Author:Ann Vanderhoof [Vanderhoof, Ann]
Language: eng
Format: epub, mobi
Tags: Fiction, Biography, Non-Fiction, Travel
ISBN: 0767914279
Publisher: Broadway
Published: 2003-12-09T13:00:00+00:00


Mr. Butters,

the Mysterious

Breadfruit, and

Monday Night Mas

No doubt our productivity would have been affected. . . . Probably, this week may have seen a great number of people taking the remaining work days to recover after consuming too much alcohol, or being fatigued from the constant long sleepless hours over the days of festivity.
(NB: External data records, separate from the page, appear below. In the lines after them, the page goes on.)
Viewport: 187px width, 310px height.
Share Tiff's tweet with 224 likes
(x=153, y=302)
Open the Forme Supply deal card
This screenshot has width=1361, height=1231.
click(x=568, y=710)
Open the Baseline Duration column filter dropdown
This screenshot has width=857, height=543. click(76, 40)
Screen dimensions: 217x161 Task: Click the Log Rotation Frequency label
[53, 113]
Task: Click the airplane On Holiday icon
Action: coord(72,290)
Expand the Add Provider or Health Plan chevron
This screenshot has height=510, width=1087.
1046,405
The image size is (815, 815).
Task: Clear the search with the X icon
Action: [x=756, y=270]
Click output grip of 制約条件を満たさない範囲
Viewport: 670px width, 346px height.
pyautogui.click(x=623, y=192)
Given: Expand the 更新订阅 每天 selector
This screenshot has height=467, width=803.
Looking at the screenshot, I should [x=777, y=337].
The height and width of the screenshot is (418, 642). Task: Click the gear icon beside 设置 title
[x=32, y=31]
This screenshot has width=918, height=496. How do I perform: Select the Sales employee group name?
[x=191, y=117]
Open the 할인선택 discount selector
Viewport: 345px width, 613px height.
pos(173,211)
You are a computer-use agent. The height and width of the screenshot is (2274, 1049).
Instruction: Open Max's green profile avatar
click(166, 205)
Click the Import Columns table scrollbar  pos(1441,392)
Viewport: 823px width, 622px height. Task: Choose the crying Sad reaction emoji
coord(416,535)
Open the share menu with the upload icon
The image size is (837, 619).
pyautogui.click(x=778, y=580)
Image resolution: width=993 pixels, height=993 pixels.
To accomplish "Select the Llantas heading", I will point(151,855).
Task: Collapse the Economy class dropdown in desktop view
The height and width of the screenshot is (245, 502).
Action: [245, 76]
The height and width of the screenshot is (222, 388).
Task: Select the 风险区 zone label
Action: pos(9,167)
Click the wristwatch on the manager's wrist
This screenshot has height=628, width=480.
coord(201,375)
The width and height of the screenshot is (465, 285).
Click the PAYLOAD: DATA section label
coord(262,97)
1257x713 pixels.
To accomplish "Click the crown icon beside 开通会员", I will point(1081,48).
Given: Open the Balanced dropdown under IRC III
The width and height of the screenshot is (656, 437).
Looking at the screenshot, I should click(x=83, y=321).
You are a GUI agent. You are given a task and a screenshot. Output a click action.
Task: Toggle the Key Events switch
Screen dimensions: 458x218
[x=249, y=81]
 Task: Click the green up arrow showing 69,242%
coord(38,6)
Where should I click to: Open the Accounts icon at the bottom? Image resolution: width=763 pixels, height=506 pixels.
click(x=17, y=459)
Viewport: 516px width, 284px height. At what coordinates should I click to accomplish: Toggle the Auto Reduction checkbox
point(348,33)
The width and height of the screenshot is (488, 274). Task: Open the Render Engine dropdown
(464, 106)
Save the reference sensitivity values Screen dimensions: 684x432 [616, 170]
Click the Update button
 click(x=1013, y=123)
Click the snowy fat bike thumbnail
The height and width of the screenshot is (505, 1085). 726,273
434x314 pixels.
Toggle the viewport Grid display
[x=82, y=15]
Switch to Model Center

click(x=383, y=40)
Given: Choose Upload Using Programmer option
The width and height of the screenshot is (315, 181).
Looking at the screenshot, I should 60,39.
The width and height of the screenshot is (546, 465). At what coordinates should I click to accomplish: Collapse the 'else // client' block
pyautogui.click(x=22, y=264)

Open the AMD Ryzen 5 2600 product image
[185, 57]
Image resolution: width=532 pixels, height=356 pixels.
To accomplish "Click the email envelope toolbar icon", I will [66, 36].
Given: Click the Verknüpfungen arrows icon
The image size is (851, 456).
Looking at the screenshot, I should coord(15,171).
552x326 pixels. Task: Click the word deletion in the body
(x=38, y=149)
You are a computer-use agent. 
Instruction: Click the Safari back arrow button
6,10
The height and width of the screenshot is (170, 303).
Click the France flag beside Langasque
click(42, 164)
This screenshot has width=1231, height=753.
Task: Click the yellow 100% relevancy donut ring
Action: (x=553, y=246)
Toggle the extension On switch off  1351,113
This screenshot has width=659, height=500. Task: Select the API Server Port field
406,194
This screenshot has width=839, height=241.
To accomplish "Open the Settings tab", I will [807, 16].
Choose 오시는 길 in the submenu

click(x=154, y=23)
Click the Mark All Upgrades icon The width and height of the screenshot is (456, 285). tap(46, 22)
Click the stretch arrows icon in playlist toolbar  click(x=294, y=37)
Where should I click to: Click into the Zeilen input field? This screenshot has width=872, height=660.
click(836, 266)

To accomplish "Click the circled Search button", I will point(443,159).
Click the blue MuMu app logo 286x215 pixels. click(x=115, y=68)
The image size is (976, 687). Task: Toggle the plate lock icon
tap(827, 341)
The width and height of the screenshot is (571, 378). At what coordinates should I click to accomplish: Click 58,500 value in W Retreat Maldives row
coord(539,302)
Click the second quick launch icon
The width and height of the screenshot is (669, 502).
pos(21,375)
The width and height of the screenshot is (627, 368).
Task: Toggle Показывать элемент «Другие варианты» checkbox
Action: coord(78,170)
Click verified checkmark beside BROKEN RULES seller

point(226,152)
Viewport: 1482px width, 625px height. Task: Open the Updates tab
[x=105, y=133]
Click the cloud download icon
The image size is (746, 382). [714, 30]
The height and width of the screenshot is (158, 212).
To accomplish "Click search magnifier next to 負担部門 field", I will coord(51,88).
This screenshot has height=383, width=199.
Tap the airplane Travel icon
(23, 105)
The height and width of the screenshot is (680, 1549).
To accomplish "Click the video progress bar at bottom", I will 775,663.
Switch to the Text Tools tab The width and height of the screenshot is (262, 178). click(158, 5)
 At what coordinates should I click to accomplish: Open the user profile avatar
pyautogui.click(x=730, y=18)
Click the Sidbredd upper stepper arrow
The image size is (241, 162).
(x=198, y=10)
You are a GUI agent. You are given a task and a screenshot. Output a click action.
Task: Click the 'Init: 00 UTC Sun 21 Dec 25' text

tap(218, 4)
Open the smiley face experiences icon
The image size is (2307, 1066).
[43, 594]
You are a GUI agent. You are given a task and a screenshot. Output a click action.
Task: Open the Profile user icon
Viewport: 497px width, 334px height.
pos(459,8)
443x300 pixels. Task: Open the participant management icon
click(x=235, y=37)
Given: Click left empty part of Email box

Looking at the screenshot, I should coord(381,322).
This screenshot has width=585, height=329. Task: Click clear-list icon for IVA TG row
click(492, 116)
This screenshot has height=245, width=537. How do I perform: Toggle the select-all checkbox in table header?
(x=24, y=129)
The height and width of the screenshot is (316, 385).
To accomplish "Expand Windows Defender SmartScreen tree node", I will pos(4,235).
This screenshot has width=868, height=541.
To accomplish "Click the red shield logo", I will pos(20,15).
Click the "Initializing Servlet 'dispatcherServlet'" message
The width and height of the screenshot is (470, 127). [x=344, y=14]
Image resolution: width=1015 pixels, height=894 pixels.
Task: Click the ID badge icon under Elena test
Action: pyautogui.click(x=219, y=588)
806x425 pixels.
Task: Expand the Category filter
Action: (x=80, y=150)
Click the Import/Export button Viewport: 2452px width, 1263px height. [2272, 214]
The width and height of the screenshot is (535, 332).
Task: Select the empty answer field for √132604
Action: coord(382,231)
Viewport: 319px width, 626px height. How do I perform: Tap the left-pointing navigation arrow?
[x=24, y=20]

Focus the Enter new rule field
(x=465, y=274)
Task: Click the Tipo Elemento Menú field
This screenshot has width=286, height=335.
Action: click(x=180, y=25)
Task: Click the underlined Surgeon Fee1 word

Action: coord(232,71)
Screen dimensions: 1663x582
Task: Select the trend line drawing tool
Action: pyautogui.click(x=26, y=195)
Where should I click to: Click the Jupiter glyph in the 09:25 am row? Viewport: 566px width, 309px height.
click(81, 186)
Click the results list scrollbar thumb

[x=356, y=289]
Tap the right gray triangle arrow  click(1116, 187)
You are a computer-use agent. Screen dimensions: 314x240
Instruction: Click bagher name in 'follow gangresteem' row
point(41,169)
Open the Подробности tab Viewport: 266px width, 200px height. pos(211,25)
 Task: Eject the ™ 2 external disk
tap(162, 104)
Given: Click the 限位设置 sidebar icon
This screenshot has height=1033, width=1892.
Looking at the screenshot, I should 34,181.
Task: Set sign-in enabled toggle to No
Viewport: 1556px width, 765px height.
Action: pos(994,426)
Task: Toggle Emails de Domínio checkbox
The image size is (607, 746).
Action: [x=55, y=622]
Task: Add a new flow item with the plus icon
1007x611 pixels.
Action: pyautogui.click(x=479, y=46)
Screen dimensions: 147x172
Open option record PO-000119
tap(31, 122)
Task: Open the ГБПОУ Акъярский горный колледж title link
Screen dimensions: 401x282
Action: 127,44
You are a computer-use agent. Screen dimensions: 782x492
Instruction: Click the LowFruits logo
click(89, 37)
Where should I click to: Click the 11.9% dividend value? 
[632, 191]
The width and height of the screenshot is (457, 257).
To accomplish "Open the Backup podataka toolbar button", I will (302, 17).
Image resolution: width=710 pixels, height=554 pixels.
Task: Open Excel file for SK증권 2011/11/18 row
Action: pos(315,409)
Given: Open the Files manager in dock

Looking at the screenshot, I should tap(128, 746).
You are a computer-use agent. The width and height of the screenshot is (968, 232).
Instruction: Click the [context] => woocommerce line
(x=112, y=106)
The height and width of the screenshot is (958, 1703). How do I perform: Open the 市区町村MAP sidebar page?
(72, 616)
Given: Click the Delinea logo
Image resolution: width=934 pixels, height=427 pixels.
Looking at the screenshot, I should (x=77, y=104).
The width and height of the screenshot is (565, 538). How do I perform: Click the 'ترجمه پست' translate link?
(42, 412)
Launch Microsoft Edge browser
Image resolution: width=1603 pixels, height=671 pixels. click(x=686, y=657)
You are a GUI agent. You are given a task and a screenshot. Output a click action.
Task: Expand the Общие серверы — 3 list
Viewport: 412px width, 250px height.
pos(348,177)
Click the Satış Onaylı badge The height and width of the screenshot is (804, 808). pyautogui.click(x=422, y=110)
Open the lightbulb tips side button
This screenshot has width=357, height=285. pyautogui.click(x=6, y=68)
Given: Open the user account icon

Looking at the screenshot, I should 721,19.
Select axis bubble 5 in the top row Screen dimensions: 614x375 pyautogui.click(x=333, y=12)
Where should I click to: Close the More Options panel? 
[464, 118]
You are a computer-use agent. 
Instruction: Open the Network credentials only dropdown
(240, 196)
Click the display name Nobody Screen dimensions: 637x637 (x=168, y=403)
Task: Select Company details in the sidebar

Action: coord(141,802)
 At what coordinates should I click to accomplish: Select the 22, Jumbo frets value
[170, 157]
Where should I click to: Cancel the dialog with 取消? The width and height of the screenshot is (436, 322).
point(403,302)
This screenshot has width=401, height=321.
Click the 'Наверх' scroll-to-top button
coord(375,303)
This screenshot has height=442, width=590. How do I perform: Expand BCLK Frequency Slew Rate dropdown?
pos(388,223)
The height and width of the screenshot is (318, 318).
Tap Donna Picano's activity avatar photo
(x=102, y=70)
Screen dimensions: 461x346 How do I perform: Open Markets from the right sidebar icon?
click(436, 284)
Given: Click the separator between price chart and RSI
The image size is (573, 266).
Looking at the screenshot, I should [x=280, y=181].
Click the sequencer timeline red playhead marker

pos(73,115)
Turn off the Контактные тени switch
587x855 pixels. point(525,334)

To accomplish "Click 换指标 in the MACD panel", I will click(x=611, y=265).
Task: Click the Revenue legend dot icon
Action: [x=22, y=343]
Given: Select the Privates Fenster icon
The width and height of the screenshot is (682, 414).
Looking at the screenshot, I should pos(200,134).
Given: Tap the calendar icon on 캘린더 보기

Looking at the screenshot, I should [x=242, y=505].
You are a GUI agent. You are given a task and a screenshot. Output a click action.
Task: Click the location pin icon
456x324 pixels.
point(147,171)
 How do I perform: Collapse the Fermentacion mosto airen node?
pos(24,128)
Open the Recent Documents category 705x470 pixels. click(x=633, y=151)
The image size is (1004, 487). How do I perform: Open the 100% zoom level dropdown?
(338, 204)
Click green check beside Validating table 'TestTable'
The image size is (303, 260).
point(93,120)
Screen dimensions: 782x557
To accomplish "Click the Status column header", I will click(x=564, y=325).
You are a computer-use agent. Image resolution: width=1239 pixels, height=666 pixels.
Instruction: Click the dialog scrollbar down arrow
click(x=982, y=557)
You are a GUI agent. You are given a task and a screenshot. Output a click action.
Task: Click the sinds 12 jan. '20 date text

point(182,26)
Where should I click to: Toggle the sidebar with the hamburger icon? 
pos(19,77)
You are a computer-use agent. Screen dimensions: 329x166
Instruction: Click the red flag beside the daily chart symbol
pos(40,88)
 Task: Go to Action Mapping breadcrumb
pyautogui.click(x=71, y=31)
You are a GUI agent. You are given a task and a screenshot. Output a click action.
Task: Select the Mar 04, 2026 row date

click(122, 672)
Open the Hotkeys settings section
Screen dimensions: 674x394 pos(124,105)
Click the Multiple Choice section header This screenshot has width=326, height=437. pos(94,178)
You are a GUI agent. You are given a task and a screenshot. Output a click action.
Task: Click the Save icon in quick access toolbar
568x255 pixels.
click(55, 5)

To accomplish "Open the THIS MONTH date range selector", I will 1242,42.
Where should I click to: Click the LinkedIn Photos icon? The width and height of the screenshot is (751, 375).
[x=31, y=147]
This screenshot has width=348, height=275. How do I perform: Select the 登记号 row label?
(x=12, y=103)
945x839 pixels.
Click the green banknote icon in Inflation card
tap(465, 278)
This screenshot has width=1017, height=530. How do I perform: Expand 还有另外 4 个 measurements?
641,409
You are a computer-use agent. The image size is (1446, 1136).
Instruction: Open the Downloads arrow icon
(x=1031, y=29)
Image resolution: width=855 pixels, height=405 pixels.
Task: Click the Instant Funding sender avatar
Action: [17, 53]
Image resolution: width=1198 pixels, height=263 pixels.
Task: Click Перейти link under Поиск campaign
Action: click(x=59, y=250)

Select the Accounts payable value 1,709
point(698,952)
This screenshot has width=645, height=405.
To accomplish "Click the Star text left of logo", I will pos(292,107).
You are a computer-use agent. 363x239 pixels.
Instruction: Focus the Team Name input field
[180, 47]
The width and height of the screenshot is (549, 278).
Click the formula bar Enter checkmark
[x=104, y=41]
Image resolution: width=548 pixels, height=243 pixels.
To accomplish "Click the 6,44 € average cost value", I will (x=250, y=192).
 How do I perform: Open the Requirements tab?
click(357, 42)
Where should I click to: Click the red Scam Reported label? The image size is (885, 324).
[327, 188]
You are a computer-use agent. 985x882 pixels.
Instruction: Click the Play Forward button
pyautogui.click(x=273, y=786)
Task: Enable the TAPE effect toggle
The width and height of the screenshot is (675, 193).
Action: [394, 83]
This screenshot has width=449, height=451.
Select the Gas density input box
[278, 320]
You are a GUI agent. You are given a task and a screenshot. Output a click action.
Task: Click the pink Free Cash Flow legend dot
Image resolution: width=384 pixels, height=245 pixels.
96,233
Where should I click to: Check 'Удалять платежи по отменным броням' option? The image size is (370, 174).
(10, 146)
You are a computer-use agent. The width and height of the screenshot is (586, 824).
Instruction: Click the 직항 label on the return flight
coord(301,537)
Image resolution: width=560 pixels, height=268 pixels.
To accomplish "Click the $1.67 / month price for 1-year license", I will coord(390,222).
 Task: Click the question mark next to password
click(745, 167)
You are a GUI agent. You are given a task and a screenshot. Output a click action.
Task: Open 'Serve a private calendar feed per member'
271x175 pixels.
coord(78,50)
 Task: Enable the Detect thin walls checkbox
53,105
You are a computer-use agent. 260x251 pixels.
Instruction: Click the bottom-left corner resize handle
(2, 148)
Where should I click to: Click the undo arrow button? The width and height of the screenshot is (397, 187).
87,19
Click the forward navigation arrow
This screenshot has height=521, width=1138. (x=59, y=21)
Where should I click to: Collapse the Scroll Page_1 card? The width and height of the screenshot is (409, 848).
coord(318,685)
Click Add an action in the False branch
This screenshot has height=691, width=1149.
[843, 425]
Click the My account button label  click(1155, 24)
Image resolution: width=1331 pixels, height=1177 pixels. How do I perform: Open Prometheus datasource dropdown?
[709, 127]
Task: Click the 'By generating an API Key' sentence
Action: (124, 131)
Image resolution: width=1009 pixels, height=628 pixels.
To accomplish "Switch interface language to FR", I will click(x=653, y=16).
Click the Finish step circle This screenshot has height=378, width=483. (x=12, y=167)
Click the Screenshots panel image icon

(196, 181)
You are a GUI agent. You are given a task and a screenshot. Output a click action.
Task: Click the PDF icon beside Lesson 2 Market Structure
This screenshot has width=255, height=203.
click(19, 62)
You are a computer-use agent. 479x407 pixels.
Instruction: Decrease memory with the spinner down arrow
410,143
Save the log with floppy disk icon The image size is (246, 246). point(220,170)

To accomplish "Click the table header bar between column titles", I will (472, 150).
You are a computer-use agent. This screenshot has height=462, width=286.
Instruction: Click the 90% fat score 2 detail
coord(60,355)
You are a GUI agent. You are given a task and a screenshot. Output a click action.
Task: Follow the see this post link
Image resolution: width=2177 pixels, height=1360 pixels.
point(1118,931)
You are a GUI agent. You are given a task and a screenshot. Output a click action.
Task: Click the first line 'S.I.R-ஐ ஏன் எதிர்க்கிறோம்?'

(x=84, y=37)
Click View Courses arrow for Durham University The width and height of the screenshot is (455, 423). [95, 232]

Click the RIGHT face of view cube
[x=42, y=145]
EDITORIAL ENTITLED “NOW THE CARNIVAL OVER,” GRENADA

INFORMER: THE FEARLESS WEEKLY THAT TELLS IT AS IT IS,

WEEK ENDING FRIDAY, AUGUST 14, 1998

The beach on the mainland side of the Hog Island anchorage—a tiny patch of sand by two derelict, half-submerged Cuban gunboats, relics from the 1983 invasion—is diagonally across from the Hog Island beach and a minuscule fraction of its size. If you squint away the rusted hulks as you approach, the scene is what winter-weary tourists dream they’ll get when they book their Caribbean holiday: a little beach all their own with soft white sand, swaying palm trees, and brochure-blue water under a flawless sky.

We’d seen cruisers dinghying into shore there only to return an hour later with arms full of watermelon and bags protruding with eggplant and squash. To us, the new kids on the block, it was a mystery, there being no sign whatsoever of habitation near that beach; certainly no market or store. But soon, through the cruisers’ grapevine, we learn of Mr. Butters.

“Pull up your dinghy on the sand and follow the path from there,” Terry and Nancy tell me. We had got to know them in George Town, and their sailboat, La Esmeralda, had arrived at Hog Island about a week before Receta. “The path will lead you right to his shack.”

Mr. Butters used to make rounds of the anchorages on this stretch of Grenada’s coast by boat, they had been told, selling his fruit and vegetables. But no more: Now, if you want to buy his produce, you have to go to him. Mr. Butters (as everyone respectfully calls him) has been squatting on the hillside behind the beach for the last seventeen years and cultivating the soil—by hand, without benefit of tractor, rototiller, or harvester.

“Did they say turn right or left?” Steve says as we drag Snack up onto the beach. Expecting it to be obvious, I hadn’t bothered to ask. Once we leave the sand, we’re at the edge of an expanse of more-or-less cultivated fields, hidden from the anchorage by a stand of white cedars and Indian almond trees and stretching a hundred yards in each direction. What’s lacking is a sign that says “Produce stand this way.” Cows moo unseen somewhere on the hillside in front of us. “Rare steak,” says Steve longingly. (He’s learned the hard way that the words “chewable” and “steak” don’t go together here.) We wander right; nothing. We wander left; nothing. We wander right again, by this time wishing we’d brought a water bottle, and finally spot an overgrown, sort-of track snaking through spiky sugar cane.

Five minutes along, a donkey tied to a tree flips his lips at us with disinterest. Beyond him stands a rickety wooden shack.